(What you will do)
**1.** In the ClawShield documentation, which risk level is assigned when a scan produces one or more high-severity findings?
**2.** Continue the ClawShield documentation from the point where the text ends.

(Extract provided)
ClawShield
Scan a skill directory without executing it and return a risk level that can be enforced in review or CI.
When to use
- You want a fast static review before installing or publishing a skill.
- You need machine-readable findings for CI or release gates.
- You want a narrow ruleset aimed at common high-risk supply-chain patterns.
Command
node {baseDir}/bin/clawshield.js scan /path/to/skill --format table
node {baseDir}/bin/clawshield.js scan /path/to/skill --format json
node {baseDir}/bin/clawshield.js scan /path/to/skill --format sarif > clawshield.sarif
node {baseDir}/bin/clawshield.js scan /path/to/skill --format table --fail-on caution
Rules
| Rule ID | Severity | Description |
|---|---|---|
| CS001_CURL_PIPE_SH | high | curl or wget piped directly into a shell |
| CS002_OBFUSCATED_EXEC | high | obfuscated or dynamic execution such as eval, new Function, or base64 decode flows |
| CS003_SUSPICIOUS_CALLBACK | medium | suspicious outbound callback endpoints such as raw IPs, ngrok, or webhook collectors |
| CS004_SOCIAL_ENGINEERING_PROMPT | medium | instructions that pressure users to bypass safety controls |
| CS005_SHELL_WRAPPER_EXEC | high | bash -c wrappers that hide remote execution |
Risk levels
- Safe: no findings after suppressions
- Caution: one or more medium-severity findings
- Avoid: one or more high-severity findings
Suppressions
Create .clawshield-suppressions.json in the target skill directory:
[
{
"ruleId": "CS001_CURL_PIPE_SH",
"file": "install.sh",
"line": 15,
"justification": "Reviewed manually; uses a pinned artifact with signature verification."

(Saved entries)
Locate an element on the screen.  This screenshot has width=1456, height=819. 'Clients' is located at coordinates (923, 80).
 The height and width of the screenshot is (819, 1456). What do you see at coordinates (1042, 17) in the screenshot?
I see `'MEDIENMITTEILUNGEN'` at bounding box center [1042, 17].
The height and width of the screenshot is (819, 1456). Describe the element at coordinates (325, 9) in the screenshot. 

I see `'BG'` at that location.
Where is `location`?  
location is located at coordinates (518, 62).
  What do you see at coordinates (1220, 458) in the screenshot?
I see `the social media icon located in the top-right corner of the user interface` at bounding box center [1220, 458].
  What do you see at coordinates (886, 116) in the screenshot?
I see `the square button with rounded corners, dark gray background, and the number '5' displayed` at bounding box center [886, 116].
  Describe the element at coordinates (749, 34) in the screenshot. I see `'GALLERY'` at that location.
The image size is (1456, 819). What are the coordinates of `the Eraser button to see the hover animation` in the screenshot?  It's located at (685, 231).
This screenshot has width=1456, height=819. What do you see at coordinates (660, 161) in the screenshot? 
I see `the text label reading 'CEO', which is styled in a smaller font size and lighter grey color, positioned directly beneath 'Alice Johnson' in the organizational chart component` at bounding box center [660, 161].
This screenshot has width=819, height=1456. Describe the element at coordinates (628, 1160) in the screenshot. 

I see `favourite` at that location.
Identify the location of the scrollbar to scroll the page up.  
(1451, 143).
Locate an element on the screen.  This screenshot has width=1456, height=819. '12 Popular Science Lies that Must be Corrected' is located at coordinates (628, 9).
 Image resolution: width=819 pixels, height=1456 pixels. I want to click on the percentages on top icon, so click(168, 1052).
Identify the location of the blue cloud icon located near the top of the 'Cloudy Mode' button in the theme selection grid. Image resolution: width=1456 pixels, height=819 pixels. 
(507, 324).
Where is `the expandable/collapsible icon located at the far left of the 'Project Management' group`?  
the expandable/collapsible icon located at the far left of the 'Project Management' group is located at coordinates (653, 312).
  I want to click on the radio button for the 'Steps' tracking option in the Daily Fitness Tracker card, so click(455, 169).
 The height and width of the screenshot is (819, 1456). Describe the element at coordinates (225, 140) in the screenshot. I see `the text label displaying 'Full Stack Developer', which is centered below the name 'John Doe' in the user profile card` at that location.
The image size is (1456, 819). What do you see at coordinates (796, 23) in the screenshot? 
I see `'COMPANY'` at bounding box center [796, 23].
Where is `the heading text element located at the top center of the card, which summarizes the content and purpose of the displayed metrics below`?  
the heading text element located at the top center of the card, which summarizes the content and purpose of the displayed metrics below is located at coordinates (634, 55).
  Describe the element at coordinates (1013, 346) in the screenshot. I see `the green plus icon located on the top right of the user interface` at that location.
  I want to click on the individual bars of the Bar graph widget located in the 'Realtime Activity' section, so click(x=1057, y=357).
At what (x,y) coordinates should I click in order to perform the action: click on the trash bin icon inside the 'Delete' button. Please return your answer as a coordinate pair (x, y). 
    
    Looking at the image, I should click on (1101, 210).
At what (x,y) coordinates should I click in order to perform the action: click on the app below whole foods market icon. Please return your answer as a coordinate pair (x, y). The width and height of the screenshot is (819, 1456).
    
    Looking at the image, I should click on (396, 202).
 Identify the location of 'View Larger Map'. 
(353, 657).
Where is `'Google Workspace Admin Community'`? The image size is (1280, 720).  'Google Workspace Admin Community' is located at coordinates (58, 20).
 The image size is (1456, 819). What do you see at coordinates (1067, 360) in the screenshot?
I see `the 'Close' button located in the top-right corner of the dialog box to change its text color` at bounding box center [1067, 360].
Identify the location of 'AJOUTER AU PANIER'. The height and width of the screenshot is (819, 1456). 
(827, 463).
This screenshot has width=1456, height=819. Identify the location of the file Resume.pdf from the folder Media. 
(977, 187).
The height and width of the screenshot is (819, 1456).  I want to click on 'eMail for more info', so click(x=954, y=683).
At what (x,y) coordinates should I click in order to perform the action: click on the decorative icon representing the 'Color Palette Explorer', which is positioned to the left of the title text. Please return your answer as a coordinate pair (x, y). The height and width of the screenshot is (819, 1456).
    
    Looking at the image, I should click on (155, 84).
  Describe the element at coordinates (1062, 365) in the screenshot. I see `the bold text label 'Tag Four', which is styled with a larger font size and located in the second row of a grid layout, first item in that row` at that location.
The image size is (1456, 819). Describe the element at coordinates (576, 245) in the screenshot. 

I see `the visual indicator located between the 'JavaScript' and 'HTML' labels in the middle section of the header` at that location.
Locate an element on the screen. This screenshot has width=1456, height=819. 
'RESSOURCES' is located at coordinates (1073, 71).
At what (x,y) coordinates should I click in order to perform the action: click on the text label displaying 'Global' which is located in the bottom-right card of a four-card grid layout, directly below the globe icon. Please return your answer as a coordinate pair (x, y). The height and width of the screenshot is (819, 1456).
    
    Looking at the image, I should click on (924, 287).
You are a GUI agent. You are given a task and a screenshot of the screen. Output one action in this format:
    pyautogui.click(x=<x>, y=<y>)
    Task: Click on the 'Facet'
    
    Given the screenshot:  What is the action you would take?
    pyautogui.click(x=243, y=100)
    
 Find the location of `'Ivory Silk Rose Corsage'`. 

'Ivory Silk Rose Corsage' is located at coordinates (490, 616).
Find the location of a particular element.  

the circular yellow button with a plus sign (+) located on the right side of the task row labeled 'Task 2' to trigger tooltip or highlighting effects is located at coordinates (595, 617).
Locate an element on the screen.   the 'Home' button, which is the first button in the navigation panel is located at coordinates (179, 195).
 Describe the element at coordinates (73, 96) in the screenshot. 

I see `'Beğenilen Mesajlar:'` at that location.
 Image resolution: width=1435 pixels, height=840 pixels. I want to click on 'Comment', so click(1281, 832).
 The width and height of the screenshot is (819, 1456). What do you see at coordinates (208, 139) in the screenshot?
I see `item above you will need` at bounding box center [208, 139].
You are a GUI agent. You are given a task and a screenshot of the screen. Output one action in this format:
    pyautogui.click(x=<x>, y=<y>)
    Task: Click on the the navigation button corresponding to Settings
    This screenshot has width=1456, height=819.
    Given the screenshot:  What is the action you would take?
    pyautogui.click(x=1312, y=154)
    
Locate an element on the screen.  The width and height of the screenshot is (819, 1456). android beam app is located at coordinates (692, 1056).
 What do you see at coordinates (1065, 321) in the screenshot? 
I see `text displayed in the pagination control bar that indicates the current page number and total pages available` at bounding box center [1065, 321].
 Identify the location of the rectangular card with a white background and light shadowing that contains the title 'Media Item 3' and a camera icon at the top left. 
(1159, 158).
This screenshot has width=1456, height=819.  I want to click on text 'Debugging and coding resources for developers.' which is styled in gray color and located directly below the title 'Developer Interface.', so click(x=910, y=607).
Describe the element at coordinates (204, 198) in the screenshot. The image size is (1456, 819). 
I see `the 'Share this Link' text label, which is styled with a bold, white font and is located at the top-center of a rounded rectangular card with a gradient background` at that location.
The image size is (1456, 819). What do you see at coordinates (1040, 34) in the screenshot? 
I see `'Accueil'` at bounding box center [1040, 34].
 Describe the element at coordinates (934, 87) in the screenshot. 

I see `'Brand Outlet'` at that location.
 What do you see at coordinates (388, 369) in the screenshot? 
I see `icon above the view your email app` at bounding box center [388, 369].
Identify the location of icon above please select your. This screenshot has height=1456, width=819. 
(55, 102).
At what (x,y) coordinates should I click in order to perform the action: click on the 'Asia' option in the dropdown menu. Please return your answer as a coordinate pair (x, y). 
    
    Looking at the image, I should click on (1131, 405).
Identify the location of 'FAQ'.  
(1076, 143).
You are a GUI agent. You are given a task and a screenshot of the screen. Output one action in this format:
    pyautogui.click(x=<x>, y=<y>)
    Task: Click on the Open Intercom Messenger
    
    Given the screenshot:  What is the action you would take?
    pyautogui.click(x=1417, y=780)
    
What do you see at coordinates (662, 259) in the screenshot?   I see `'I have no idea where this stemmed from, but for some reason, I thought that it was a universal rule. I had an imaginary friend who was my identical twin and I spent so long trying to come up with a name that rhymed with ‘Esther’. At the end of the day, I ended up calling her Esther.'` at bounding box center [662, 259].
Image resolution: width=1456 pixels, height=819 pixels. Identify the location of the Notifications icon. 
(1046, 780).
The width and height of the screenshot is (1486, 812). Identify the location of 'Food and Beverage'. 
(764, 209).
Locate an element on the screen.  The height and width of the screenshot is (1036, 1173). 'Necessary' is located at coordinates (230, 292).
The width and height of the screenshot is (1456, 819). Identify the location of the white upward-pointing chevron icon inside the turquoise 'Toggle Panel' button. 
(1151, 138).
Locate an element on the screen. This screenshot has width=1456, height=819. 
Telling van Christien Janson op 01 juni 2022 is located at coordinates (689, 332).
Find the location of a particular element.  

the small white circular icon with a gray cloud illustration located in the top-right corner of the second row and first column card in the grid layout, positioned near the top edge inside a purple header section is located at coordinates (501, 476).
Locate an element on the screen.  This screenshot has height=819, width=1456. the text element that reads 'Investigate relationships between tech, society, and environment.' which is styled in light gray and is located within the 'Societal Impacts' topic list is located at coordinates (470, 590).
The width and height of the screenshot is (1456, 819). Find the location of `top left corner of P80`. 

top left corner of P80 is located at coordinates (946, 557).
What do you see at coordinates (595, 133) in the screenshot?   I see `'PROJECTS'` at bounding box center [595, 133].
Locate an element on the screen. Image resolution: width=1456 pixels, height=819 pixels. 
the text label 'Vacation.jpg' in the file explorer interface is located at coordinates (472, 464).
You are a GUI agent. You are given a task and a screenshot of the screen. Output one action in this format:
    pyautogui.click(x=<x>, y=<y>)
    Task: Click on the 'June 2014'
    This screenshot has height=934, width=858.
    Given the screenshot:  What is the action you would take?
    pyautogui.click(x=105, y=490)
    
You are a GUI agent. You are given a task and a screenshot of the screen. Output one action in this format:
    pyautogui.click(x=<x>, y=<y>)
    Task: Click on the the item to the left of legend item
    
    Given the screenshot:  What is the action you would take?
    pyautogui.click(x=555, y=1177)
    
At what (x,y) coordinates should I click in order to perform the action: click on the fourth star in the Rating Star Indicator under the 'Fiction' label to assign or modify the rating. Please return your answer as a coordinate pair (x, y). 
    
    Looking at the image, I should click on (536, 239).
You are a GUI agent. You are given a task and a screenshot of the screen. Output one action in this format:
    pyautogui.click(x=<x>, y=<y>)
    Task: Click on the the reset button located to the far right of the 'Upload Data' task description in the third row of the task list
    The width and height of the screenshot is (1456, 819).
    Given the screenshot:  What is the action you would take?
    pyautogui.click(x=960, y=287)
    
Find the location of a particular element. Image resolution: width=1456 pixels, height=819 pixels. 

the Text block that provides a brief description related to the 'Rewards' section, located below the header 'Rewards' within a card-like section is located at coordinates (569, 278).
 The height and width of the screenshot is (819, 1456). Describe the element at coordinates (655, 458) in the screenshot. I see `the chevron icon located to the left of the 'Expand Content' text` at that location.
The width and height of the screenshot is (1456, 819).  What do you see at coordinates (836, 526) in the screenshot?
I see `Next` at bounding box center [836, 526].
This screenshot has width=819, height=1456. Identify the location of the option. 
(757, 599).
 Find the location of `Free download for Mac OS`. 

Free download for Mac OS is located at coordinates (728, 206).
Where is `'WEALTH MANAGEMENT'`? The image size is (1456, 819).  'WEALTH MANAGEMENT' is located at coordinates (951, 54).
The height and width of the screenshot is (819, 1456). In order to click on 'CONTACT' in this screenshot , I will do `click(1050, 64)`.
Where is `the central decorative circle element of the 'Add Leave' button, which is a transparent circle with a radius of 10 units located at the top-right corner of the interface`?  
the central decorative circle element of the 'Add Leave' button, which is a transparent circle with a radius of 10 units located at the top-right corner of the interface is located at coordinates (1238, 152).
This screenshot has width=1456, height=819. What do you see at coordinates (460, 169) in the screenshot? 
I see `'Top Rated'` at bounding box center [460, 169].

(Task responses)
**1.** Avoid

**2.**
}
]
Suppressions without justification are ignored.
CI example
- run: node {baseDir}/bin/clawshield.js scan . --format sarif --fail-on caution
Boundaries
- ClawShield is a static scanner. It does not sandbox or execute the target skill.
- The rule set is intentionally narrow and should be treated as a high-signal first pass, not a full security audit.